(Entries taken from a collection)

-------

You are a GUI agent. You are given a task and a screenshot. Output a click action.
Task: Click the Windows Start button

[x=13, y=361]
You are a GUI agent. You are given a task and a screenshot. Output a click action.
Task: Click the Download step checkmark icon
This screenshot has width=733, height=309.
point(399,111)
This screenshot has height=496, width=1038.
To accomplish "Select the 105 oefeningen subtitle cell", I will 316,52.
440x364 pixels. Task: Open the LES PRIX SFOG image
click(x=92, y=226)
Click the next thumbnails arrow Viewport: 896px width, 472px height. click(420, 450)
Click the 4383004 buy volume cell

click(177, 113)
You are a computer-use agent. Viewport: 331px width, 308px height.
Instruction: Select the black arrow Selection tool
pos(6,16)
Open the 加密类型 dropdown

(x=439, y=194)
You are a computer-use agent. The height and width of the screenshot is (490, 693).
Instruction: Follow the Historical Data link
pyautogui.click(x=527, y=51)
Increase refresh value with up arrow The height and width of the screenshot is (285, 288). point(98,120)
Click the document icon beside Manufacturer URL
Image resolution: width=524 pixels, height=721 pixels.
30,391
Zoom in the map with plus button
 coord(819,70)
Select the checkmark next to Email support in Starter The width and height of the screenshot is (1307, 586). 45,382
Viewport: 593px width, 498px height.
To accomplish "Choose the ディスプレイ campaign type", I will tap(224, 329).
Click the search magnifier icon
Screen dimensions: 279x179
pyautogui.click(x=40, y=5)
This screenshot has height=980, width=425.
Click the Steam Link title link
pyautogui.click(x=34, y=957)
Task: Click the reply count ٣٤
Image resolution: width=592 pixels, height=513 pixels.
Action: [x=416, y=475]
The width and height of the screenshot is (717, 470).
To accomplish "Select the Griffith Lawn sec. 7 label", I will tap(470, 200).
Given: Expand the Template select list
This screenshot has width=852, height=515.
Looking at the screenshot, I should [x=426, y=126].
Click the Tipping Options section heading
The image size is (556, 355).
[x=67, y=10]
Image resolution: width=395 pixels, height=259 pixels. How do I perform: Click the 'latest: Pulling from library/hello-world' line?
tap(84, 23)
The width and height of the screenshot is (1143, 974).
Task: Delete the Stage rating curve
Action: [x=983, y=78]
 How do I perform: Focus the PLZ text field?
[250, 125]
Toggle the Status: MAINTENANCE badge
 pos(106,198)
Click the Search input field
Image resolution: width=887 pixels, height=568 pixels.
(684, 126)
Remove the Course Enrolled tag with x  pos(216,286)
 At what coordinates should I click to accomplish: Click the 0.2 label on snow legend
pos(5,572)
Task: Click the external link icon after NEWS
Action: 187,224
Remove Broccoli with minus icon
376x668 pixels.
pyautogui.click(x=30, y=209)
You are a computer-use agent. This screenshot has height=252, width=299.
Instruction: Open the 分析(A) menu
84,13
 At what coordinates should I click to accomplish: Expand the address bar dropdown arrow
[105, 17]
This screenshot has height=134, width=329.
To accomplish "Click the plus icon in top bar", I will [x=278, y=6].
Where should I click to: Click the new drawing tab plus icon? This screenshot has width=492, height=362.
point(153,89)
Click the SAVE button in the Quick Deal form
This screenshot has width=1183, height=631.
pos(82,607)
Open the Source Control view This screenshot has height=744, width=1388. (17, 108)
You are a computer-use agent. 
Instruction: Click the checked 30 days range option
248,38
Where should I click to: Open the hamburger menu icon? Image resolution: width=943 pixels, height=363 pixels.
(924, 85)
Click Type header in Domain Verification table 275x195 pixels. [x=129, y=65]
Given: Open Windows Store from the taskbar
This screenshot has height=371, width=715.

-------

» Problem requirements:
Word for word, repeat every entry listed above.

» Written answer:
You are a GUI agent. You are given a task and a screenshot. Output a click action.
Task: Click the Windows Start button

[x=13, y=361]
You are a GUI agent. You are given a task and a screenshot. Output a click action.
Task: Click the Download step checkmark icon
This screenshot has width=733, height=309.
point(399,111)
This screenshot has height=496, width=1038.
To accomplish "Select the 105 oefeningen subtitle cell", I will 316,52.
440x364 pixels. Task: Open the LES PRIX SFOG image
click(x=92, y=226)
Click the next thumbnails arrow Viewport: 896px width, 472px height. click(420, 450)
Click the 4383004 buy volume cell

click(177, 113)
You are a computer-use agent. Viewport: 331px width, 308px height.
Instruction: Select the black arrow Selection tool
pos(6,16)
Open the 加密类型 dropdown

(x=439, y=194)
You are a computer-use agent. The height and width of the screenshot is (490, 693).
Instruction: Follow the Historical Data link
pyautogui.click(x=527, y=51)
Increase refresh value with up arrow The height and width of the screenshot is (285, 288). point(98,120)
Click the document icon beside Manufacturer URL
Image resolution: width=524 pixels, height=721 pixels.
30,391
Zoom in the map with plus button
 coord(819,70)
Select the checkmark next to Email support in Starter The width and height of the screenshot is (1307, 586). 45,382
Viewport: 593px width, 498px height.
To accomplish "Choose the ディスプレイ campaign type", I will tap(224, 329).
Click the search magnifier icon
Screen dimensions: 279x179
pyautogui.click(x=40, y=5)
This screenshot has height=980, width=425.
Click the Steam Link title link
pyautogui.click(x=34, y=957)
Task: Click the reply count ٣٤
Image resolution: width=592 pixels, height=513 pixels.
Action: [x=416, y=475]
The width and height of the screenshot is (717, 470).
To accomplish "Select the Griffith Lawn sec. 7 label", I will tap(470, 200).
Given: Expand the Template select list
This screenshot has width=852, height=515.
Looking at the screenshot, I should [x=426, y=126].
Click the Tipping Options section heading
The image size is (556, 355).
[x=67, y=10]
Image resolution: width=395 pixels, height=259 pixels. How do I perform: Click the 'latest: Pulling from library/hello-world' line?
tap(84, 23)
The width and height of the screenshot is (1143, 974).
Task: Delete the Stage rating curve
Action: [x=983, y=78]
 How do I perform: Focus the PLZ text field?
[250, 125]
Toggle the Status: MAINTENANCE badge
 pos(106,198)
Click the Search input field
Image resolution: width=887 pixels, height=568 pixels.
(684, 126)
Remove the Course Enrolled tag with x  pos(216,286)
 At what coordinates should I click to accomplish: Click the 0.2 label on snow legend
pos(5,572)
Task: Click the external link icon after NEWS
Action: 187,224
Remove Broccoli with minus icon
376x668 pixels.
pyautogui.click(x=30, y=209)
You are a computer-use agent. This screenshot has height=252, width=299.
Instruction: Open the 分析(A) menu
84,13
 At what coordinates should I click to accomplish: Expand the address bar dropdown arrow
[105, 17]
This screenshot has height=134, width=329.
To accomplish "Click the plus icon in top bar", I will [x=278, y=6].
Where should I click to: Click the new drawing tab plus icon? This screenshot has width=492, height=362.
point(153,89)
Click the SAVE button in the Quick Deal form
This screenshot has width=1183, height=631.
pos(82,607)
Open the Source Control view This screenshot has height=744, width=1388. (17, 108)
You are a computer-use agent. 
Instruction: Click the checked 30 days range option
248,38
Where should I click to: Open the hamburger menu icon? Image resolution: width=943 pixels, height=363 pixels.
(924, 85)
Click Type header in Domain Verification table 275x195 pixels. [x=129, y=65]
Given: Open Windows Store from the taskbar
This screenshot has height=371, width=715.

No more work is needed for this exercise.